Data in this exercise —

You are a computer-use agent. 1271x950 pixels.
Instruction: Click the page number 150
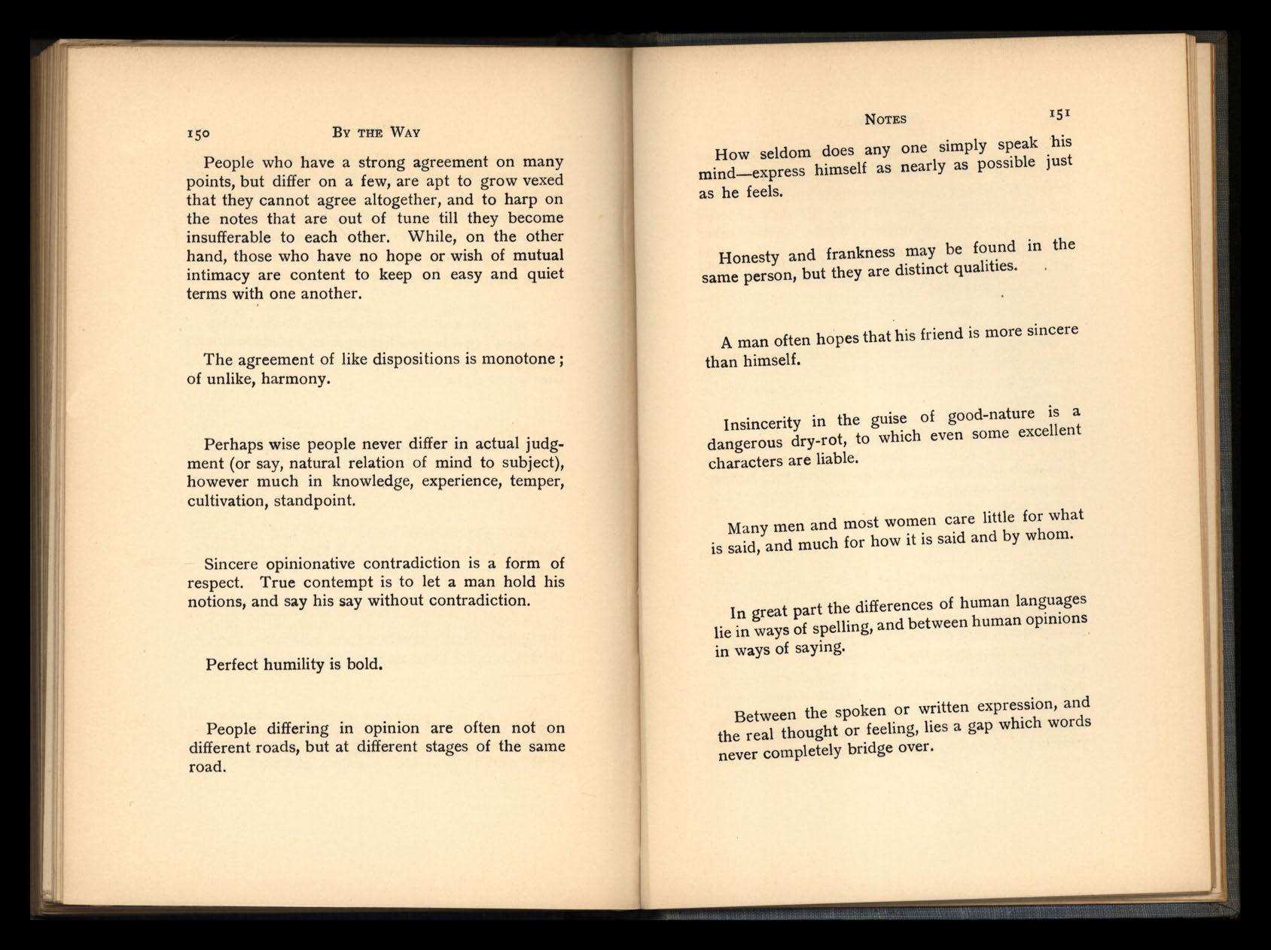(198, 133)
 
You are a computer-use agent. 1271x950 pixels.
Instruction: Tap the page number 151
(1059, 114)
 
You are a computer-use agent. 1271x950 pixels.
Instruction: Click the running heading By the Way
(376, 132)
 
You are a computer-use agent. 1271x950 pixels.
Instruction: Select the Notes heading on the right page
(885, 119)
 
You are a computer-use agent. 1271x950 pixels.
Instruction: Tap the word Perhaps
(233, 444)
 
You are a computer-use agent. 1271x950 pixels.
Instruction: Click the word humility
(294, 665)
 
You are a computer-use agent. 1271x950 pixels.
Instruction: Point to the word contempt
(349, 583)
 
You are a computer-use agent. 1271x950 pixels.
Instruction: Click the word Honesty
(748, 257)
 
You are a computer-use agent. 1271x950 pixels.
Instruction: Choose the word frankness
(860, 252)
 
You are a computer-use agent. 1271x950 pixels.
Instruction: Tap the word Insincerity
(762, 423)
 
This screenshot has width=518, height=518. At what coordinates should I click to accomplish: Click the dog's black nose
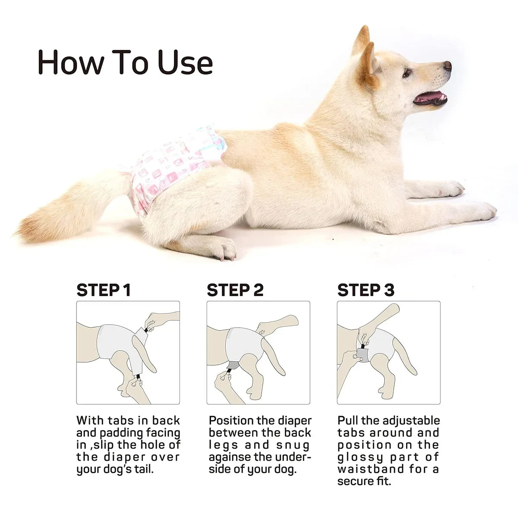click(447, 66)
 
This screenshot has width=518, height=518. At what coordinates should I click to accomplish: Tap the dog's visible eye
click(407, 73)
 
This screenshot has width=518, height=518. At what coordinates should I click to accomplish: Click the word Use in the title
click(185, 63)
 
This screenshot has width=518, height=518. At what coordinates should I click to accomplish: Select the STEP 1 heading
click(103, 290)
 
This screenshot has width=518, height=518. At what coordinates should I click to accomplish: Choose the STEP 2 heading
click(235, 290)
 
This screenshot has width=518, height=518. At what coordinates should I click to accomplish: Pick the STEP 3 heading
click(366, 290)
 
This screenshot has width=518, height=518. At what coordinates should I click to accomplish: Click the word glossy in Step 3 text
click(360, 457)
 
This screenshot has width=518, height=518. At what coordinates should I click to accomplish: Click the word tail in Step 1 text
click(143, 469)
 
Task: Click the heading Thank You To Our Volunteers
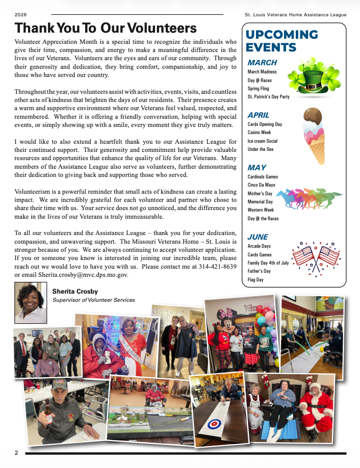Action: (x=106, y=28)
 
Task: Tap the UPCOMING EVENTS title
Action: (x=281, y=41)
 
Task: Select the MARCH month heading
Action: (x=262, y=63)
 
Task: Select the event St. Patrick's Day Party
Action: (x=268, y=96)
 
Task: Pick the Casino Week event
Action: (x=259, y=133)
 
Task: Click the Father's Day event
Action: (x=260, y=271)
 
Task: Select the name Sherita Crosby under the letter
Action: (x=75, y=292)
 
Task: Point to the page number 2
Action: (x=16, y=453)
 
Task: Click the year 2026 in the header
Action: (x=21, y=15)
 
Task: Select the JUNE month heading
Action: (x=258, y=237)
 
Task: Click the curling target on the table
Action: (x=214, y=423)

* * *

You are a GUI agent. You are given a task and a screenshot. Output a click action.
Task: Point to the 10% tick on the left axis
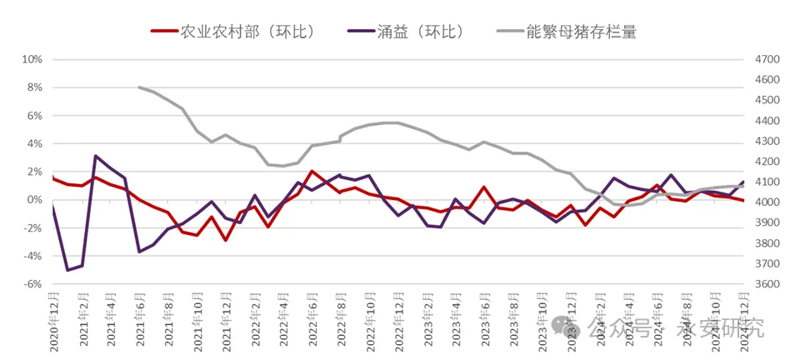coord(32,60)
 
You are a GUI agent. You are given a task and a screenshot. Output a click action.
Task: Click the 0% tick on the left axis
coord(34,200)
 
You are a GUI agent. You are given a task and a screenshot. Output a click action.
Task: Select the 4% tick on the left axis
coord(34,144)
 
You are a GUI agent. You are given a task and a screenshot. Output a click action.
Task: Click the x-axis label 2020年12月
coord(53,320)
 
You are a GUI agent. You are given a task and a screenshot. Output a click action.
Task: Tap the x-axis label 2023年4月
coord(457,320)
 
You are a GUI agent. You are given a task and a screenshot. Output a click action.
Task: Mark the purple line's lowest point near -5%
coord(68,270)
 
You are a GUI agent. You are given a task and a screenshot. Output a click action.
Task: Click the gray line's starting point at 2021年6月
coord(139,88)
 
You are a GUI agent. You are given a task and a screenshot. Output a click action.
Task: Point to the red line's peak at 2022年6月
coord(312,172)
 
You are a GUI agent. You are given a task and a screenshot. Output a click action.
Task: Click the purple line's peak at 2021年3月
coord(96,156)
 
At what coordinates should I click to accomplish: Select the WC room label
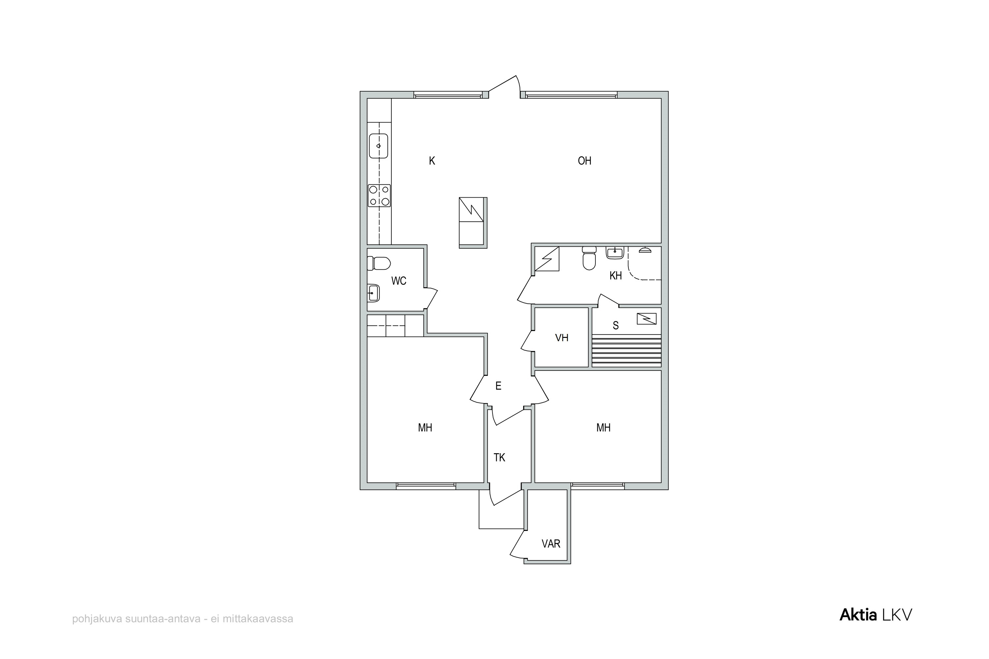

Aim —
Copy the lines between the one holding "Task: Select the name" and the one holding "Action: (x=214, y=423)", inclusive, character for character.

Solved exercise —
Task: Select the name Sherita Crosby under the letter
Action: (x=75, y=292)
 
Task: Point to the page number 2
Action: (x=16, y=453)
 
Task: Click the year 2026 in the header
Action: (x=21, y=15)
 
Task: Select the JUNE month heading
Action: (x=258, y=237)
 
Task: Click the curling target on the table
Action: (x=214, y=423)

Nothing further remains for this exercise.